En République démocratique du Congo, le climat politique prend une tournure inattendue. Martin Fayulu, longtemps perçu comme l’un des opposants les plus farouches au régime de Félix Tshisekedi, a tendu la main au pouvoir dans une déclaration diffusée sur les réseaux sociaux. Un appel à l’unité qui résonne fortement dans un contexte sécuritaire explosif à l’est du pays, où la rébellion du M23 et les tensions avec le Rwanda font peser de lourdes menaces.
La réaction du gouvernement ne s’est pas fait attendre. Lors d’un point de presse sur la télévision nationale, le porte-parole Patrick Muyaya a salué « un acte de patriotisme » et souligné la nécessité d’aller au-delà des clivages politiques.
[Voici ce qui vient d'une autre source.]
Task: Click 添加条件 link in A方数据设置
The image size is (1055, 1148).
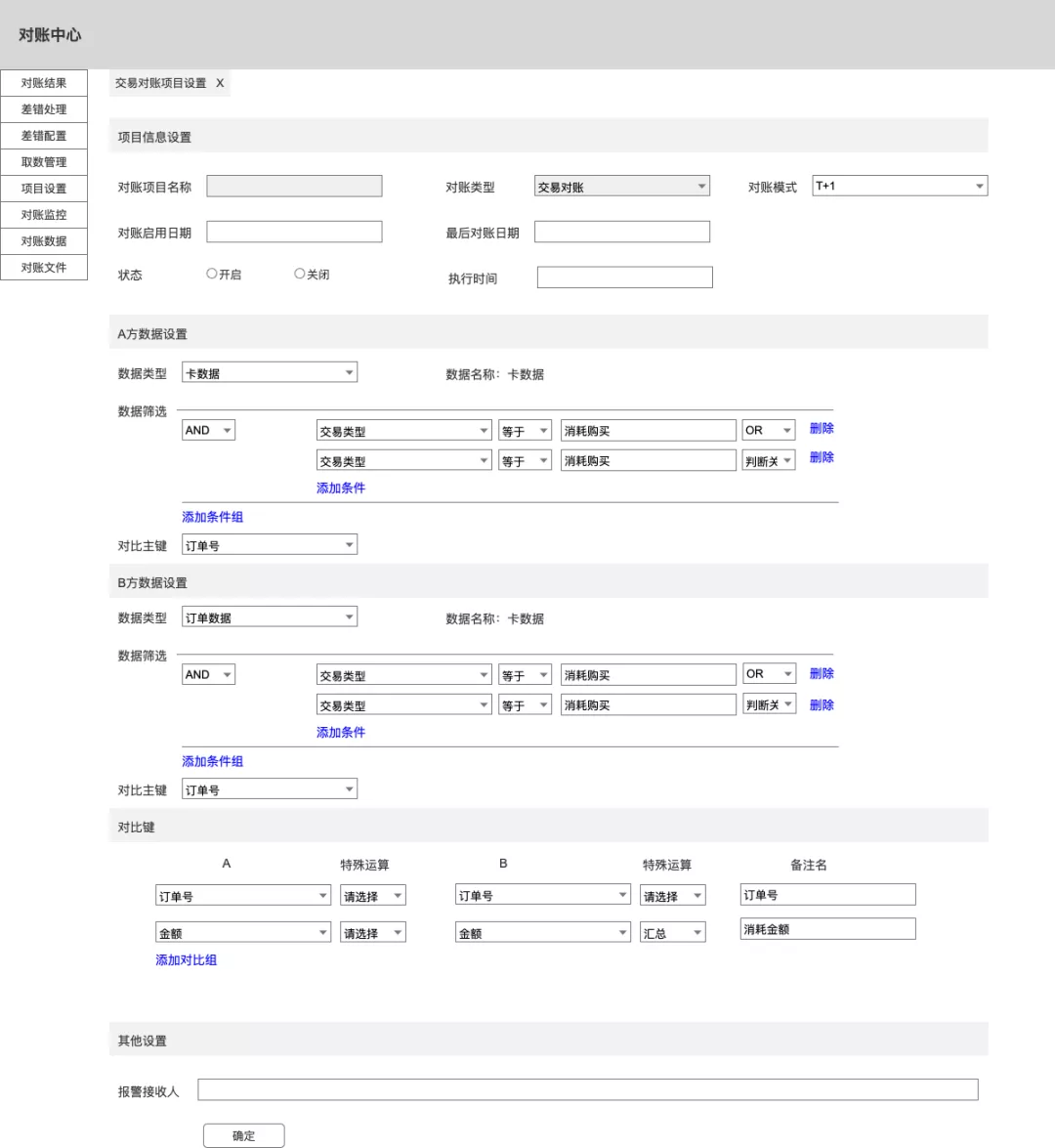Action: (x=341, y=489)

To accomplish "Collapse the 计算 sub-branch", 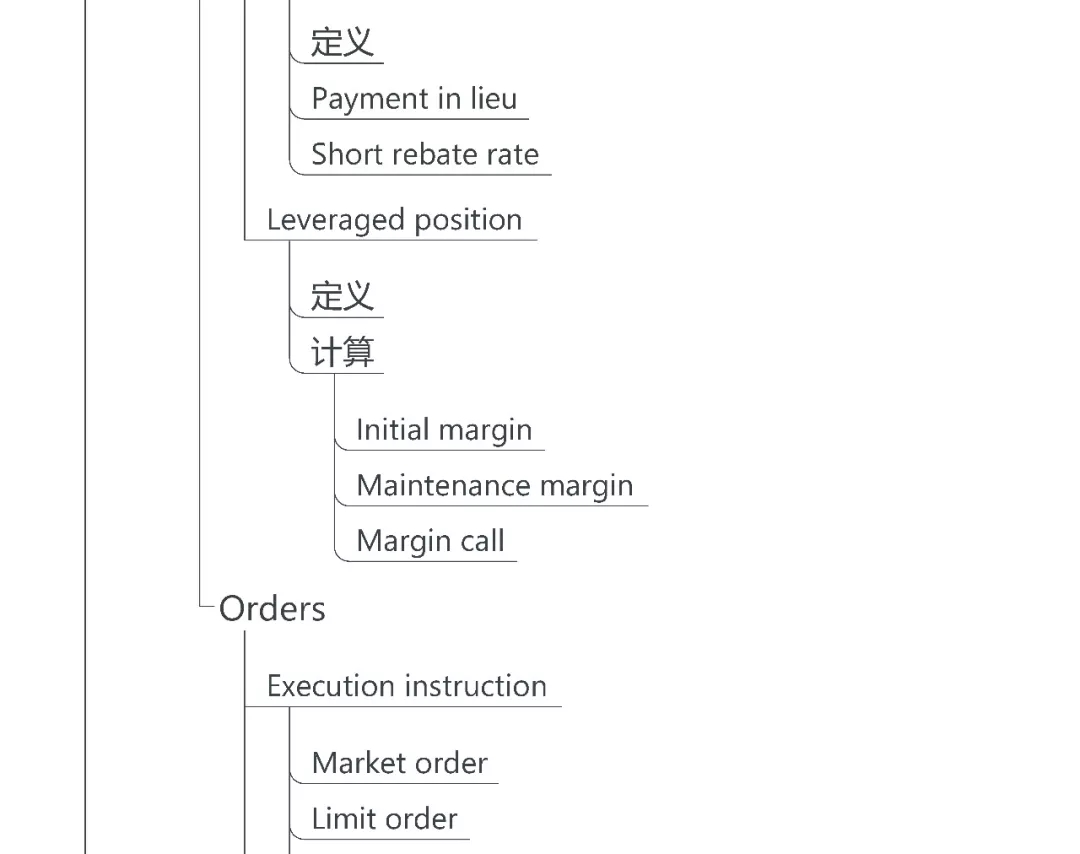I will click(x=335, y=373).

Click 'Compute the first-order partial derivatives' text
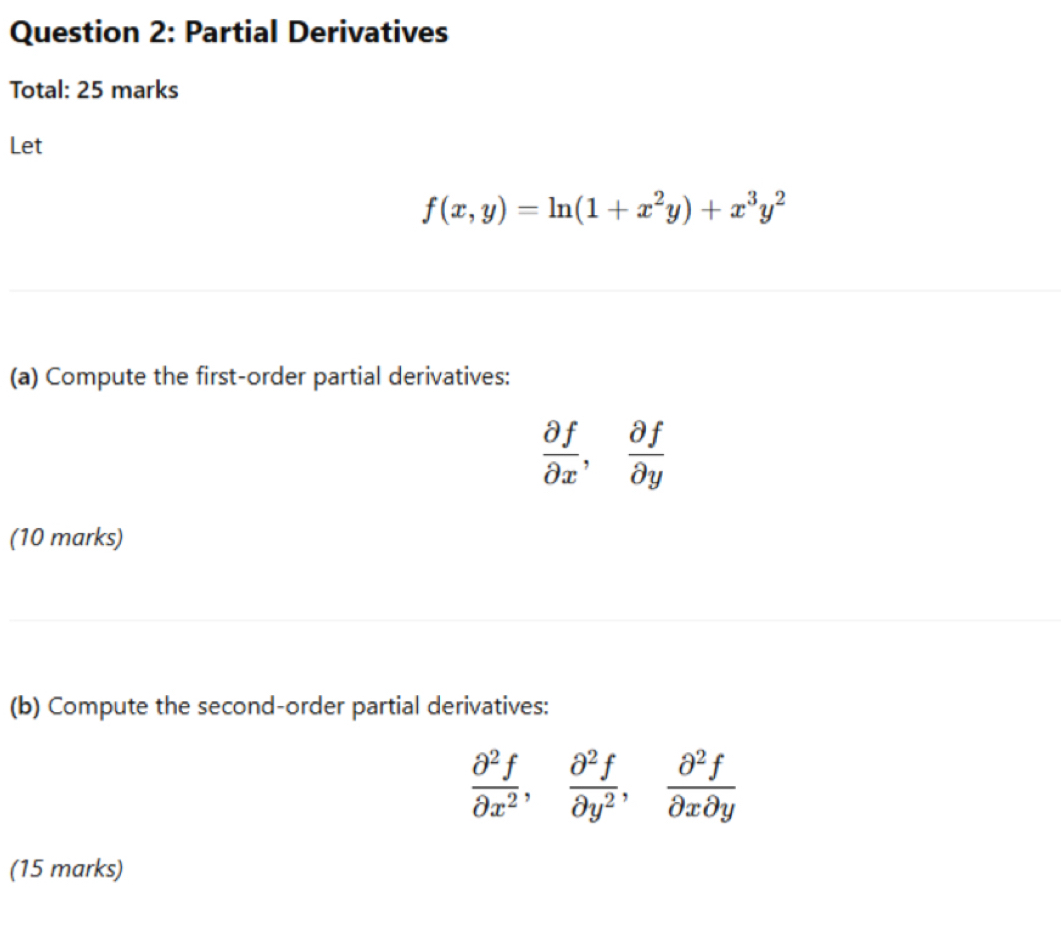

Pour lui, « il est temps de constituer un bloc des patriotes » face à une crise qui dépasse les querelles de partis. Une déclaration qui laisse entrevoir une volonté d’ouverture inédite du côté du pouvoir.
Du côté de la présidence, le ton est également à l’apaisement. Tina Salama, porte-parole de Félix Tshisekedi, a annoncé la disponibilité du chef de l’État à rencontrer Fayulu, saluant son « engagement pour la cohésion nationale ». Ce geste de la part du président rappelle ses précédents appels à la concertation, notamment celui de février dernier, resté sans suite faute d’interlocuteurs volontaires au sein de l’opposition.
Mais Fayulu ne se contente pas de se rapprocher du pouvoir en place. Dans son intervention vidéo, le leader de l’ECiDé a vertement critiqué l’ancien président Joseph Kabila et Corneille Nangaa, les accusant de collusion avec des forces hostiles au pays. Cette prise de position vise à repositionner Fayulu comme une figure centrale d’union nationale, en opposition aux courants accusés de saboter l’intérêt général.